Als ich vom Tod meines Mannes erfuhr, begann ich zu zittern und fühlte eine riesige Stresslawine durch meinen Körper fließen. Ich versuchte, dies vor meinen Kindern zu verbergen. Auf der Stelle bekam ich pochende Kopfschmerzen, mein Hals und meine Schultern wurden steif. Meine Gedanken begannen zu rasen und wurden chaotisch. Die Kinder erlebten ähnliche Reaktionen im Körper, wie ich später von ihnen erfuhr.

Jetzt, da ich ›rückwärts verstehe‹, kann ich sagen, dass dies die Stressreaktion war, die uns in den Überlebensmodus versetzte. Mit allen Tricks nahm ich mich, um meiner Kinder willen, zusammen. Ich fühlte mich machtlos und zugleich in meinem innersten Kern irreparabel beschädigt, verlassen und verraten. Das Schlimmste war meine Furcht, dass es den Kindern genauso gehen könnte.

Neun Monate später, es war Karfreitag, der 21. März 2008: Ich liege mit gelähmten Beinen in einem Krankenhausbett, neben mir steht ein Rollstuhl. Eine Autoimmunreaktion hat mein Nervensystem angegriffen, im sogenannten Caudabereich, von der Mitte meines Körpers aus abwärts – in der Fachsprache wird dies Neuritis genannt. »Ursache unbekannt«, sagen die Neurologen und behandeln die Symptome intravenös mit einer hohen Dosis Corticosteroide. Das ist offensichtlich die Behandlungsleitlinie für dieses Krankheitsbild.

Kurze Zeit später ergreift ein unangenehmes Bakterium Besitz von meinem Körper und ich muss über einen langen Zeitraum erneut intravenös behandelt werden, diesmal mit Antibiotika. Als ich nach mehreren Wochen das Krankenhaus verlasse, ist das Gefühl in eins meiner Beine zurückgekehrt, in das andere noch nicht ganz. Ohne Krücken kann ich mich nicht fortbewegen. Ich fühle mich in jeder Hinsicht wie ein Wrack – emotional, geistig und körperlich.

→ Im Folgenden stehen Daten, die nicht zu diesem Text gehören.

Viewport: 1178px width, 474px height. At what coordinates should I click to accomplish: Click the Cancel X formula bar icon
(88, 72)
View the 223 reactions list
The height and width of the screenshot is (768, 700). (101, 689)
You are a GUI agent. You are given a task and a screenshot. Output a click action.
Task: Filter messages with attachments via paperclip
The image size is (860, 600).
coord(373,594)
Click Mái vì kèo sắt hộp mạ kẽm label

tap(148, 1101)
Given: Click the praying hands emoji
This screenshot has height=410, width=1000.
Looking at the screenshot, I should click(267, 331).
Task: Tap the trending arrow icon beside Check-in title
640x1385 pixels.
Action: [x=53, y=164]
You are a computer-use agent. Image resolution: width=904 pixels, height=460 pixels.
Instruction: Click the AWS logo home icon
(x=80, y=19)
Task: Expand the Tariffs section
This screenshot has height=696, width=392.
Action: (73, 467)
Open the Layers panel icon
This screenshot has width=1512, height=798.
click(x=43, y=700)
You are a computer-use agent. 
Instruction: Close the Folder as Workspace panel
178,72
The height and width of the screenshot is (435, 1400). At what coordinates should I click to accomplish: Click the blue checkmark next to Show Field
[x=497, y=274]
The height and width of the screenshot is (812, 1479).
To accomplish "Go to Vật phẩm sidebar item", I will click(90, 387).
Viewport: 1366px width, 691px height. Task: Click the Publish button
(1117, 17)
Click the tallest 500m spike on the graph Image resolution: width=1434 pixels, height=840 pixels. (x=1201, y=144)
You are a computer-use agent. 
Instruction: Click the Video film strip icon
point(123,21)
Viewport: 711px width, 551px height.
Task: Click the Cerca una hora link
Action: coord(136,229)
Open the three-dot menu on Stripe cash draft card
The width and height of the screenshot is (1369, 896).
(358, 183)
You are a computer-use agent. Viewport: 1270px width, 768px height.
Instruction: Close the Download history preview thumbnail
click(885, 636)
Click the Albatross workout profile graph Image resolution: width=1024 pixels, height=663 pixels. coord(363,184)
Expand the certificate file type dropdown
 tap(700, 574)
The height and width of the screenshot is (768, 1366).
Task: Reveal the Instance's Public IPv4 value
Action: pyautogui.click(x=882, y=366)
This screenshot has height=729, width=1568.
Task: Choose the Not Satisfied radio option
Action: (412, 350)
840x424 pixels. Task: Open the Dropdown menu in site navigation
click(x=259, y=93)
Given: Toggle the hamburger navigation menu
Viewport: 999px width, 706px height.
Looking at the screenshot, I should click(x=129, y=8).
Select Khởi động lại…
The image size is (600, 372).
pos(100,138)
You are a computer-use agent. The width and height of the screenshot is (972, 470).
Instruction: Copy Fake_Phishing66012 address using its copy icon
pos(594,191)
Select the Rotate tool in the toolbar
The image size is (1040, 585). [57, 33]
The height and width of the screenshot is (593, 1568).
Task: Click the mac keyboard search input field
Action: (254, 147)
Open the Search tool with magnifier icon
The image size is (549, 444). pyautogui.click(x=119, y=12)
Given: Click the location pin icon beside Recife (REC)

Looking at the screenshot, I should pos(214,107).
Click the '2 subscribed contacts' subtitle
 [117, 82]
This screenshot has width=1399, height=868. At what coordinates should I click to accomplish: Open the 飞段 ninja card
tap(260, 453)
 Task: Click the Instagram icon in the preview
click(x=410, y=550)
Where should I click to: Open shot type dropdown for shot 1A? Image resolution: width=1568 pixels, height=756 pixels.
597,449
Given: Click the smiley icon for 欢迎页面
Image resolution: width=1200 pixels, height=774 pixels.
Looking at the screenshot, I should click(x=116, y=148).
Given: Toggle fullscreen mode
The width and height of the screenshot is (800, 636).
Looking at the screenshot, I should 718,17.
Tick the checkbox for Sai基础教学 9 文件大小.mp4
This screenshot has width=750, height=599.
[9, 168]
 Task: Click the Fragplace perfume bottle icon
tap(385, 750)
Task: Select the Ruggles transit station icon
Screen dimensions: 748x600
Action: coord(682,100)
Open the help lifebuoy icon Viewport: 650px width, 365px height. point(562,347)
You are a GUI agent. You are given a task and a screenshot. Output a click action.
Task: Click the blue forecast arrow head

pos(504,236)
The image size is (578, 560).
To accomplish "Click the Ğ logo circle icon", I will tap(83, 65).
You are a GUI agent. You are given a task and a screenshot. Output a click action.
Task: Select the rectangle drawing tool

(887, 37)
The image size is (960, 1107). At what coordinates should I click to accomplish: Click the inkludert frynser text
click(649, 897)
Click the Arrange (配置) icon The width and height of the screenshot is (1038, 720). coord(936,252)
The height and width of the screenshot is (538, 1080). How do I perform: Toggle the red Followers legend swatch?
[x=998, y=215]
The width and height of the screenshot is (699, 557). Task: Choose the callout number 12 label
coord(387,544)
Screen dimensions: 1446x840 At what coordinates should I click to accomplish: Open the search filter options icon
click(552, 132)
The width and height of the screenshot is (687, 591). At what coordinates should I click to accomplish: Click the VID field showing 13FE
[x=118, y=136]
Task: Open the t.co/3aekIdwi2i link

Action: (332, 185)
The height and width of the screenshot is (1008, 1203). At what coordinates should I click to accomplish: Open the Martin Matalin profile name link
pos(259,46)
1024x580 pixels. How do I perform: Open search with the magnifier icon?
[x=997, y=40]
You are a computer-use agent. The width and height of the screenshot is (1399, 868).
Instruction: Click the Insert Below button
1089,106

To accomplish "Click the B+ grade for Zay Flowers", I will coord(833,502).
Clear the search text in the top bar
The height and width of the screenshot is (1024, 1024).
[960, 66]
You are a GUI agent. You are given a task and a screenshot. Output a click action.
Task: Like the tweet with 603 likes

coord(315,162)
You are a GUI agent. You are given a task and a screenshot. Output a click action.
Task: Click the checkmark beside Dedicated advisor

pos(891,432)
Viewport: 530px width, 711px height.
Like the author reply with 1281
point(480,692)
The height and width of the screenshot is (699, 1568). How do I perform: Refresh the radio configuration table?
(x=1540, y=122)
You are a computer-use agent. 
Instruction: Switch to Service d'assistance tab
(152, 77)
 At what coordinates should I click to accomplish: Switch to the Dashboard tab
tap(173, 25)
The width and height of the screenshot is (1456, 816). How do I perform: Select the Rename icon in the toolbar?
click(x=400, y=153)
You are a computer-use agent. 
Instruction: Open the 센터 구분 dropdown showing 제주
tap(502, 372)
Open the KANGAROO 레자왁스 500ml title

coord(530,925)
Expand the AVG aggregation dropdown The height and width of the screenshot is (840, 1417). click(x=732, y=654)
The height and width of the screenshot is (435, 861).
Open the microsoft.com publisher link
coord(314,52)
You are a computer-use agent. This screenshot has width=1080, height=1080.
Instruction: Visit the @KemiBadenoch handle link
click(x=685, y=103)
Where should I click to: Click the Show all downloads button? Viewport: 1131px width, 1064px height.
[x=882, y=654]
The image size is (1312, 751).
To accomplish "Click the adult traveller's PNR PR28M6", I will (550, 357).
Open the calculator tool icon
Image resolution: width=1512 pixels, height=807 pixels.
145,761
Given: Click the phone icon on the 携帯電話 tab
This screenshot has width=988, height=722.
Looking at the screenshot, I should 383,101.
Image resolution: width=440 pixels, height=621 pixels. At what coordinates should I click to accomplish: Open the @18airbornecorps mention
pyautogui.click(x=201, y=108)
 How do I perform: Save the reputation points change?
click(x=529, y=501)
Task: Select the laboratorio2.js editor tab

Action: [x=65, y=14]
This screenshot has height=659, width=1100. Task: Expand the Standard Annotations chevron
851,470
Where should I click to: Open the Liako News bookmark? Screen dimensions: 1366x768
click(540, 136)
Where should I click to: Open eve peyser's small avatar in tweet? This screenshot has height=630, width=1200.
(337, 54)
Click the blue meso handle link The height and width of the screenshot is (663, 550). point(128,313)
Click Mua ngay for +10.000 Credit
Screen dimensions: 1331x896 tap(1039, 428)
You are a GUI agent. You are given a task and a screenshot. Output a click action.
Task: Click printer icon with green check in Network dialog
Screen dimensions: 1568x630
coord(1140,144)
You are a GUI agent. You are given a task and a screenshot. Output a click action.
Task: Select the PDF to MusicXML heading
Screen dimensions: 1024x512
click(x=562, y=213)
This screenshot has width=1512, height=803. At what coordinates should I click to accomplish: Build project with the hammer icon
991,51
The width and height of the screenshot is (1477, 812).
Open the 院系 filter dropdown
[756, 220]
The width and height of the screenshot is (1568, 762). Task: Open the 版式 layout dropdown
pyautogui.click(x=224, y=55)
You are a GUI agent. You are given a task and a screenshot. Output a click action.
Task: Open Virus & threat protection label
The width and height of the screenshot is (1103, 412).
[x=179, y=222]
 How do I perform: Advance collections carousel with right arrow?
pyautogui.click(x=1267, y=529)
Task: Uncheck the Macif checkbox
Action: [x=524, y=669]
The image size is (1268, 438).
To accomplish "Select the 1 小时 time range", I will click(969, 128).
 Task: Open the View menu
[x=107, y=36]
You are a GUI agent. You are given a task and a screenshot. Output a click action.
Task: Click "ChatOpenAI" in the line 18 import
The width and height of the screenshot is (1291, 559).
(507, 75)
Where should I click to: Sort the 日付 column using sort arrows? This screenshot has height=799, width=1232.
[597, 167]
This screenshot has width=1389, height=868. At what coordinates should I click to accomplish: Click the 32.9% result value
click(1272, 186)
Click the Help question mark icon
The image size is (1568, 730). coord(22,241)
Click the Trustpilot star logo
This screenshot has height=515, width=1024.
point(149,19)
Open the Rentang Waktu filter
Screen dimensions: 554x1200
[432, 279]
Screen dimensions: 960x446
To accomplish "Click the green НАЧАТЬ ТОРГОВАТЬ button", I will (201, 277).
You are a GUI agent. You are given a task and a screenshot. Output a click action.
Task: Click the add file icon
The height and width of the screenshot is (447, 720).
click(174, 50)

Über ein Jahr werde ich mit Corticosteroiden und Antibiotika behandelt. An mehreren Stellen in meinem Beckenboden habe ich kein Gefühl mehr und kann daher den Urin nicht gut einhalten. Ich bin nicht in der Lage zu arbeiten, da ich keine Energie dazu habe. Das Konzentrieren fällt mir schwer, vergesse bestimmte Dinge ständig – ich leide an einer kognitiven Störung. Trotz Behandlung mit den besten Medikamenten wird es nicht besser. Anfang 2009 beschließe ich, einen Psychiater hinzuzuziehen und eine Therapie zu beginnen. Er diagnostiziert eine Depression infolge einer ›aufgeschobenen Trauerreaktion‹ und gibt mir ein weiteres Medikament, ein Antidepressivum.

Die ganze Zeit über bleibt mein Denken negativ und kreist immer in denselben Gedankenspuren:

 »Er hätte sich nicht umbringen dürfen.«

 »Er hätte seine Kinder nicht einfach ohne Vater zurücklassen dürfen.«

 »Er hätte mich nicht mit diesem finanziellen Durcheinander sitzen lassen dürfen.«

 »Wie konnte er einfach so gehen und mich und die Kinder ohne eine Nachricht zurücklassen?«

 »Was für ein Schuft, mich einfach so zu verlassen, sodass ich die Kinder alleine erziehen muss.«

 »Ich hasse ihn, weil er keine Nachricht zurückgelassen hat.«

 »Ich vermisse ihn.«

 »Ich fühle mich einsam ohne ihn.«

 »Ich will mit ihm sprechen und ich will eine Erklärung. So kann es nicht weitergehen.«

Das Antidepressivum macht mich schlapp und lustlos und ich verliere noch mehr von mir.